The section within the CPM, who are against the continuing seat-sharing agreement with Congress, has highlighted two points in favour of this argument.

Kolkata: Dissent is growing within the CPM-led Left Front in West Bengal over whether to continue its seat-sharing arrangement with the Congress for next year’s Assembly elections. The alliance’s future has come under sharper scrutiny after Congress’s poor performance in the Bihar Assembly polls.
"Till now, mainly the two allies of the Left Front, namely All India Forward Bloc and the Revolutionary Socialist Party, had been objecting to the continued seat-sharing arrangement with Congress for the 2026 West Bengal Assembly polls. But now, after the Bihar Assembly results, questions have also started surfacing from within CPM on the justification of continuing the seat-sharing arrangement with Congress in 2026," a state CPM Central committee member requesting anonymity, said.
The section within the CPM who are against the continuing seat-sharing agreement with Congress has highlighted two points in favour of this argument.

→ REQUIRED TASKS
1) Please reproduce the passage of the seat-sharing article from "Kolkata: Dissent is" up to and including "requesting anonymity, said.".
2) Carry the news text on the CPM's seat-sharing with Congress forward from its last sentence.

→ EXCERPTED DATA

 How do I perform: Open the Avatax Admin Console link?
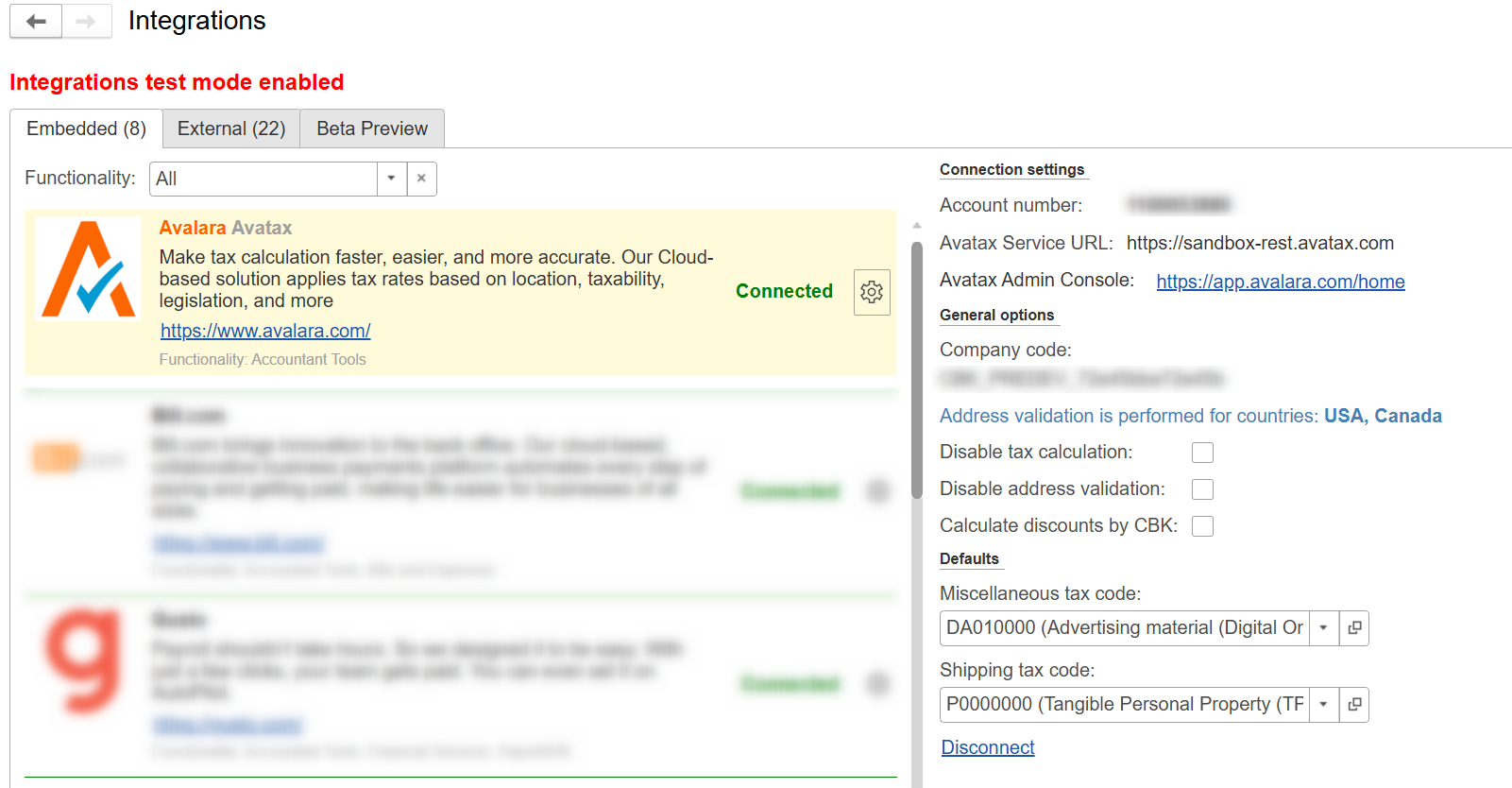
--
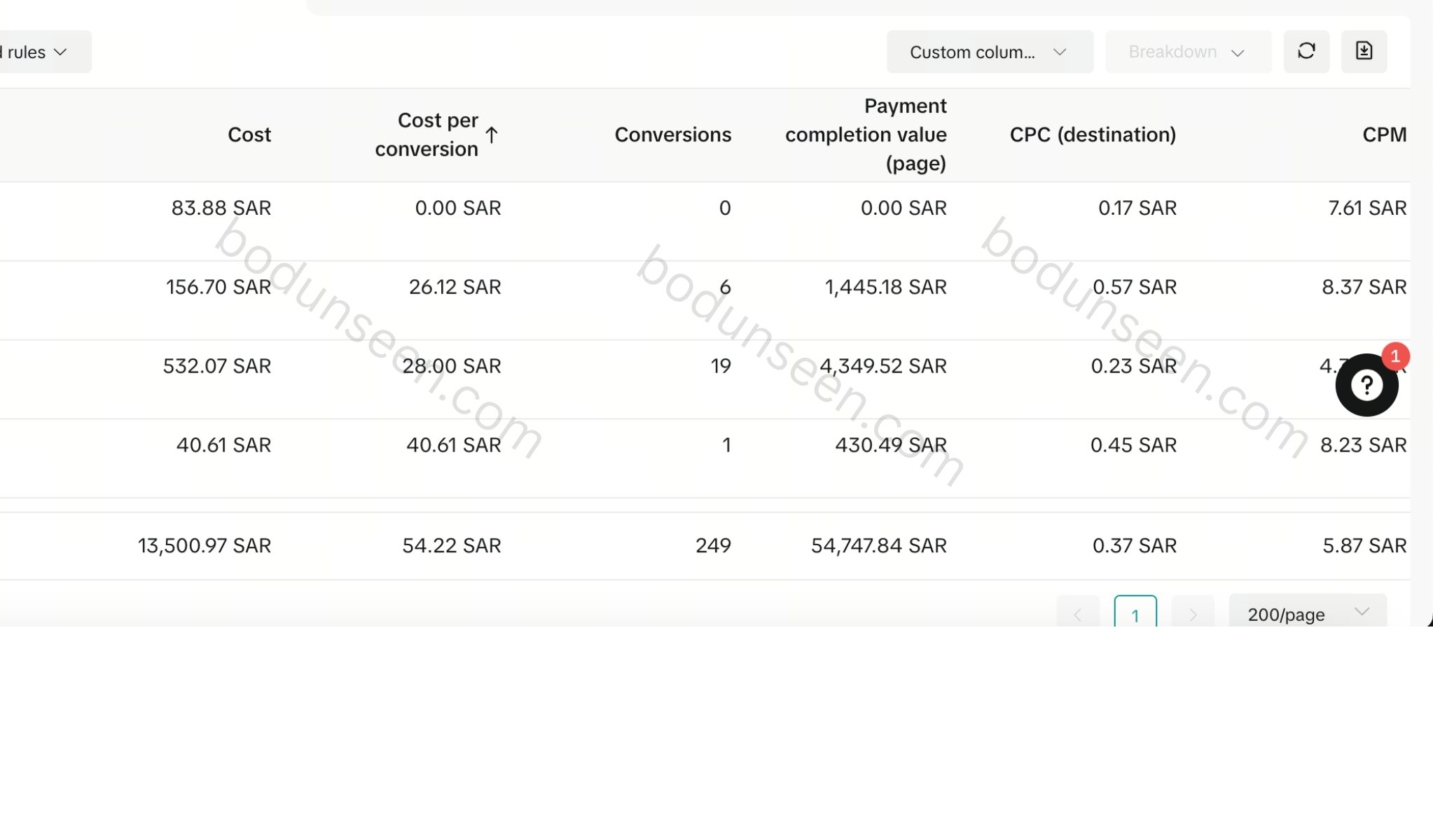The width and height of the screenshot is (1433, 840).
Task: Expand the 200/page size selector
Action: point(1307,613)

→ TASK-BY-TASK RESULTS
1)
Kolkata: Dissent is growing within the CPM-led Left Front in West Bengal over whether to continue its seat-sharing arrangement with the Congress for next year’s Assembly elections. The alliance’s future has come under sharper scrutiny after Congress’s poor performance in the Bihar Assembly polls.
"Till now, mainly the two allies of the Left Front, namely All India Forward Bloc and the Revolutionary Socialist Party, had been objecting to the continued seat-sharing arrangement with Congress for the 2026 West Bengal Assembly polls. But now, after the Bihar Assembly results, questions have also started surfacing from within CPM on the justification of continuing the seat-sharing arrangement with Congress in 2026," a state CPM Central committee member requesting anonymity, said.

2)
First, this section within CPM feels that the tally of MGB in the recently concluded Bihar Assembly polls could have been a bit better, had Congress's Central leadership not 'arm-twisted' in contesting from as many as 61 seats in the Bihar polls, and instead allowed other MGB allies with better prospects to contest from some of these seats.
Secondly, this section feels that CPM, being a regimented political force, might be able to mobilise its voters for Congress in case of a seat-sharing agreement; there is no guarantee that Congress leadership would be able to do the same in return.
"As it is, the seat-sharing arrangement between Congress for the 2026 West Bengal Assembly polls had been uncertain since the beginning, because of the absence of two architects of similar seat-sharing arrangements in the party, one being our former party General secretary, late Sitaram Yechury, and the other being the former State Congress President, Adhir Ranjan Chowdhury. Neither our present national leadership nor the current state Congress leadership seems to be keen to carry forward the seat-sharing arrangement in 2026," the CPM Central committee member said.
The seat-sharing arrangement between the Left Front and Congress started in the 2016 West Bengal Assembly polls.
However, there was no such arrangement in the 2019 Lok Sabha polls.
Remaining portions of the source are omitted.